Task brief: Rewrite the data between the lines holding "The height and width of the screenshot is (924, 1310)." and "Looking at the screenshot, I should (x=393, y=466).", inclusive, changing "mountain bike" to "road bike" and leaving all else as is.

Input records:
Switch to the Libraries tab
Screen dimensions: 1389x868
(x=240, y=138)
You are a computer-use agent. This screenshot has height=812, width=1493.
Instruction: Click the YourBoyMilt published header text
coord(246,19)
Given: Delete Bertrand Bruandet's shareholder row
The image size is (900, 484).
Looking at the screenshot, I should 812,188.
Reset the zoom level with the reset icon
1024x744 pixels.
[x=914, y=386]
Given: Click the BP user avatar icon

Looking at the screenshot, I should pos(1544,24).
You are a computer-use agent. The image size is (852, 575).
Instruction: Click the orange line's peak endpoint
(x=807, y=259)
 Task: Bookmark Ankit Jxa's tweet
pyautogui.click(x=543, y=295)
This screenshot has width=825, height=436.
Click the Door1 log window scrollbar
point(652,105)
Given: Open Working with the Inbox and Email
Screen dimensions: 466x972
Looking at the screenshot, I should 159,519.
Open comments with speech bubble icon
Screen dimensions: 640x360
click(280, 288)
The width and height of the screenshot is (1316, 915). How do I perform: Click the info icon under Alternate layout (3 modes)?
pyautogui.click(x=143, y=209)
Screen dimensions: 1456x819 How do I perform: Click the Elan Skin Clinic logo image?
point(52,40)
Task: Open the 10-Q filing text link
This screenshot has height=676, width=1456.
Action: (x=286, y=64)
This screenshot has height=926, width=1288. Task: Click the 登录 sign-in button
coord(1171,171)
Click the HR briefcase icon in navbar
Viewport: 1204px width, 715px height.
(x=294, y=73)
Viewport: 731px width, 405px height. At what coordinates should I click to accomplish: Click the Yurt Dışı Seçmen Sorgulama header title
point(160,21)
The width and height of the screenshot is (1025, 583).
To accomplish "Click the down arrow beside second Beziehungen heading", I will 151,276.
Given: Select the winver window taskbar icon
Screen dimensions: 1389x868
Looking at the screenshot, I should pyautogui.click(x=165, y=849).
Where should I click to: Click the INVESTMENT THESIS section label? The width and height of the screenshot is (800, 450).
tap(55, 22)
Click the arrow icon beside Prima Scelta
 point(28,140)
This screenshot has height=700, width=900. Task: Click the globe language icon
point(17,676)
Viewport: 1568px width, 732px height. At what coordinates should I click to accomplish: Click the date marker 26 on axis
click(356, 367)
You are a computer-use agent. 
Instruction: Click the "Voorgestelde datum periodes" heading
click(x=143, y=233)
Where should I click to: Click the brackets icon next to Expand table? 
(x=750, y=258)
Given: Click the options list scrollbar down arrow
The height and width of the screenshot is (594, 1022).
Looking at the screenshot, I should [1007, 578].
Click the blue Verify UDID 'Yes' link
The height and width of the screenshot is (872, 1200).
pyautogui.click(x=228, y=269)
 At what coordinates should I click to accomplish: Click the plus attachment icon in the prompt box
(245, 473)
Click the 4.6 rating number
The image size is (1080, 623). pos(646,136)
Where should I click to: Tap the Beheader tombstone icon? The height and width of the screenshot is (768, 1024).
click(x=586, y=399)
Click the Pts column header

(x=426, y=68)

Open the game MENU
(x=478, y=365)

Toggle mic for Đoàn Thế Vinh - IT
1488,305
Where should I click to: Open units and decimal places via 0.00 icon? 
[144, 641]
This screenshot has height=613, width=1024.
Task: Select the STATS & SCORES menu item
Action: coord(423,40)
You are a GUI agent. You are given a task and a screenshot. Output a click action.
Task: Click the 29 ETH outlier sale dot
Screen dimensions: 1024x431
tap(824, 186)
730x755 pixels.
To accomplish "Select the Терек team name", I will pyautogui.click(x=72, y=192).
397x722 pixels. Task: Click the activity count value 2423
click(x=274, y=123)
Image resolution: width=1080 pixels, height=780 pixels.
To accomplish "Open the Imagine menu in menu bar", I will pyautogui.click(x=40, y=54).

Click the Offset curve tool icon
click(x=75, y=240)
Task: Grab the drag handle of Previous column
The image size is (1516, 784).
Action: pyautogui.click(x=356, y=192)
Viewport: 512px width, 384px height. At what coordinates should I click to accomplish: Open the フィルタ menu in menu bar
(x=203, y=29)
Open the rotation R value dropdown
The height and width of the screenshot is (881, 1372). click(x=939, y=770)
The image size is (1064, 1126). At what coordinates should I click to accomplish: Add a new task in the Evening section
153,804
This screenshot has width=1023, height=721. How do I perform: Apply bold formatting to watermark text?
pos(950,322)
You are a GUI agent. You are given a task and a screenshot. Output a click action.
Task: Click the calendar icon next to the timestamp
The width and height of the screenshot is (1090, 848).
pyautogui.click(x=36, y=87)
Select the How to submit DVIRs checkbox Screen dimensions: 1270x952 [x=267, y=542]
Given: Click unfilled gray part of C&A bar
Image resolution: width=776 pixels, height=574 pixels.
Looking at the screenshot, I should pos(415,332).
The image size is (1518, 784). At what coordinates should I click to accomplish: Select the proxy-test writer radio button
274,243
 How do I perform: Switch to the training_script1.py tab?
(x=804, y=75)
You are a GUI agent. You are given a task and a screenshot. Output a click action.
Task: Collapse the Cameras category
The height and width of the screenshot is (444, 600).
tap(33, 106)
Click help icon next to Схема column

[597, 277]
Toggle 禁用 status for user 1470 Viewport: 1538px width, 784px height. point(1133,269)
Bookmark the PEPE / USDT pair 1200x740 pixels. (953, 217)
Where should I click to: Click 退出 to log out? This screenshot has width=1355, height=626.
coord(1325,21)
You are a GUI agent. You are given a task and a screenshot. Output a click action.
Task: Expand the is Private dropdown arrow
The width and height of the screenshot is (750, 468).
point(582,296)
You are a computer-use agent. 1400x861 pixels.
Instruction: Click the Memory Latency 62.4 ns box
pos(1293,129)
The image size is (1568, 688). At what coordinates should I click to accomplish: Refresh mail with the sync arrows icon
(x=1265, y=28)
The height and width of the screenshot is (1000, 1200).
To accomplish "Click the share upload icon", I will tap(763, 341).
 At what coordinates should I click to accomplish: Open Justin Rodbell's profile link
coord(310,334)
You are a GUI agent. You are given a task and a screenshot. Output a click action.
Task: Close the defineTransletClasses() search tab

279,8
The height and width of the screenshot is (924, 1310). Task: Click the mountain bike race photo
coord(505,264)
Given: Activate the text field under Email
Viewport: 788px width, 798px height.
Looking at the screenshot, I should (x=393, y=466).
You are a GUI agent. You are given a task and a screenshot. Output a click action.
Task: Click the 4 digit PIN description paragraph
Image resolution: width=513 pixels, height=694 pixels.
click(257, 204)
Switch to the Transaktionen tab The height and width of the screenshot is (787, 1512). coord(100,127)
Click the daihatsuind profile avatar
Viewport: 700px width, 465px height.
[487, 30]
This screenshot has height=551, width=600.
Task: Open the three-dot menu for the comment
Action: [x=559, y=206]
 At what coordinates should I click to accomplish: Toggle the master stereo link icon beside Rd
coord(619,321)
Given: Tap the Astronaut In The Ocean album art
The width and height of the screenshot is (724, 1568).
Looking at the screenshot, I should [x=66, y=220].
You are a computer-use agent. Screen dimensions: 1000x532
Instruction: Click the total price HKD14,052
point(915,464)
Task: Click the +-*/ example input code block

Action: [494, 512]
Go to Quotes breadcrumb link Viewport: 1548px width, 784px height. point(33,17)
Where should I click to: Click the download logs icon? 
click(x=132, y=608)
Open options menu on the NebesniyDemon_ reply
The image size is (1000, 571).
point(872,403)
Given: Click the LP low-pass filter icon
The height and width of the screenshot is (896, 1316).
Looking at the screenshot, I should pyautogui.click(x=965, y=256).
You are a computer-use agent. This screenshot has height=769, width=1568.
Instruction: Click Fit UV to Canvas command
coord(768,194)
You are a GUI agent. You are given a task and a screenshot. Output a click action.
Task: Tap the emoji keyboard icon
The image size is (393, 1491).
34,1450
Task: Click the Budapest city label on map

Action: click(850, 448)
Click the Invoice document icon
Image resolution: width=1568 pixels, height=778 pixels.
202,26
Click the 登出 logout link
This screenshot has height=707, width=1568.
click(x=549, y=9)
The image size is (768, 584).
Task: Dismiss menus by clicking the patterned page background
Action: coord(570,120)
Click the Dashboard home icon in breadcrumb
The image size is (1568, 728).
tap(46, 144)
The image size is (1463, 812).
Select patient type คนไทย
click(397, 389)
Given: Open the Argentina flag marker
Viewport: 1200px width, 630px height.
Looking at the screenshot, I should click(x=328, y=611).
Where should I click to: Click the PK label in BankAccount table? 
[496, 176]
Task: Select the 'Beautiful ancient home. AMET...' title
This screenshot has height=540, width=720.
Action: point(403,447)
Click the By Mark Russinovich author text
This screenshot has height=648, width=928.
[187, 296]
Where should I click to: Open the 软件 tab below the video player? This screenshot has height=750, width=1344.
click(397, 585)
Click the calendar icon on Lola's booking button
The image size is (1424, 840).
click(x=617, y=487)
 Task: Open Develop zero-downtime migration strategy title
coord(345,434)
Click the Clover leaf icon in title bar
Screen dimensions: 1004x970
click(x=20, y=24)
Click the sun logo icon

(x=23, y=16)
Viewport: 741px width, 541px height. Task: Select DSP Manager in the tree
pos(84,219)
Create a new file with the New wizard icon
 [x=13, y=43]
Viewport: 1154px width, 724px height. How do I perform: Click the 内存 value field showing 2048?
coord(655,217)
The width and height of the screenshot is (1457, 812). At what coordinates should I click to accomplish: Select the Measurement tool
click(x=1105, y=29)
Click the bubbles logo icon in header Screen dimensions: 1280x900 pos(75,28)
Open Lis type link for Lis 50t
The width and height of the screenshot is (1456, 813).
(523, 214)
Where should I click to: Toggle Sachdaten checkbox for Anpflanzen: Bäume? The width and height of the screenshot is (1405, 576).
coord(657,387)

Finished task:
The height and width of the screenshot is (924, 1310). Task: Click the road bike race photo
coord(505,264)
Given: Activate the text field under Email
Viewport: 788px width, 798px height.
Looking at the screenshot, I should (x=393, y=466).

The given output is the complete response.